Marketing, general and administrative expense for Global Markets was $10.3
million in the quarter, virtually unchanged versus a year ago.
Corporate general and administrative expense was $23.2 million in the
fourth quarter, a decrease of $7.6 million, or 24.8 percent, due to lower
incentive compensation and project spending.

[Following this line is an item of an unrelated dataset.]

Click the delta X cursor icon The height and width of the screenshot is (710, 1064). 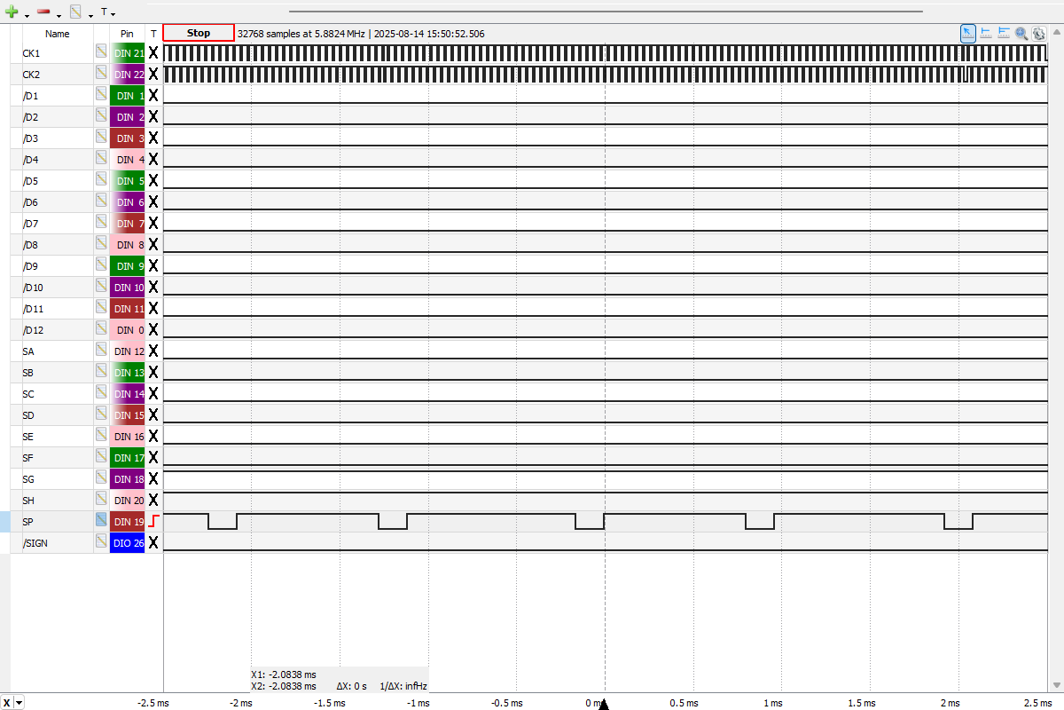pos(1004,33)
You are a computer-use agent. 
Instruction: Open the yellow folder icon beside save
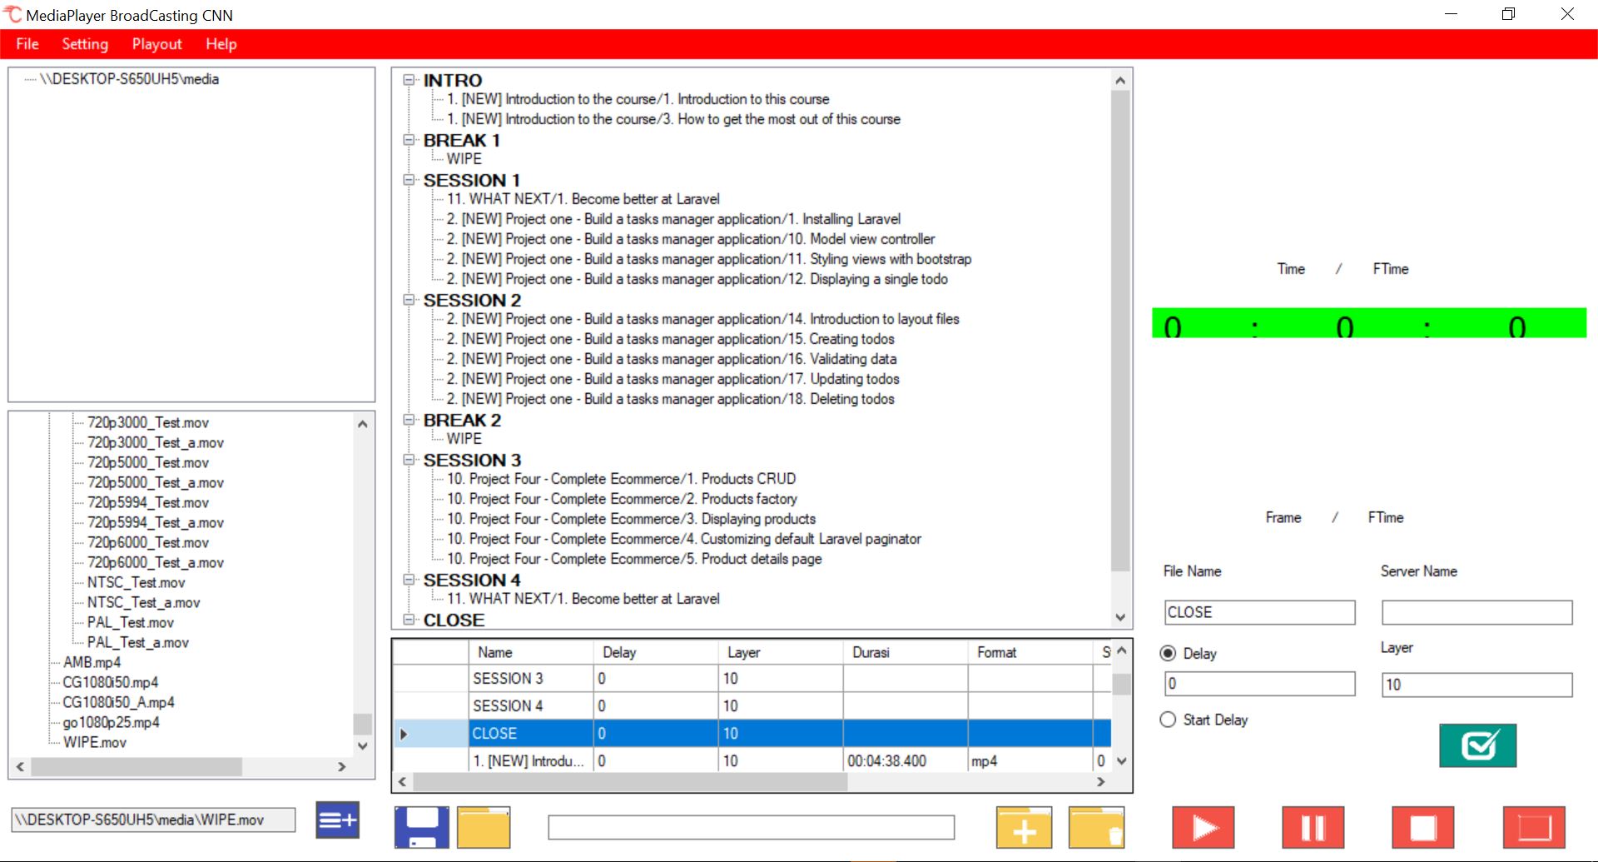tap(483, 827)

Net interest expense was $19.6 million in the fourth quarter, a decrease
of $7.6 million compared to a year ago. Also in the quarter, Corporate other
expense was driven by a one-time mark-to-market expense related to the
Foster's cash-settled total-return swap. The underlying pretax loss for
Global Markets and Corporate was $50.3 million, a 21.0 percent improvement
versus the fourth quarter of 2007.
Special and Other One-Time Items
During the fourth quarter 2008, the Company reported a net special credit
of $2.1 million pretax, which was composed primarily of a $10.4 million
curtailment gain related to closing a pension plan in the U.K., partially
offset by Edmonton Brewery closure costs of $4.2 million, an asset impairment
charge of $1.7 million, and MillerCoors readiness and deal costs of $1.4
million.
Corporate other expense in the quarter totaled $20.0 million, primarily
composed of a $17.9 million one-time non-cash mark-to-market cost related to
the cash-settled total-return swap the Company arranged with respect to
Foster's common stock in 2008.
During the fourth quarter of 2008, MillerCoors reported special or
exceptional items totaling $81 million, which included a Sparks' brand
impairment of $65 million, as well as integration costs. These integration
costs are part of the investment which will enable MillerCoors to meet its
stated $500 million three-year synergy plan. The Sparks' brand impairment has
been offset by a one-time adjustment in our equity method accounting and thus
had no effect on Molson Coors results.
Discontinued Operations
The Company reports results associated with its former Brazilian unit,
Cervejarias Kaiser ("Kaiser"), as discontinued operations. The Company
reported a gain of $6.1 million from discontinued operations during the
quarter primarily due to the impact of favorable foreign exchange movements on
the Kaiser indemnity estimates.
2008 Fourth Quarter Earnings Conference Call
Molson Coors Brewing Company will conduct an earnings conference call with
financial analysts and investors at 11:00 a.m. Eastern Time today to discuss
the Company's 2008 fourth quarter and full year results. The Company will
provide a live webcast of the earnings call.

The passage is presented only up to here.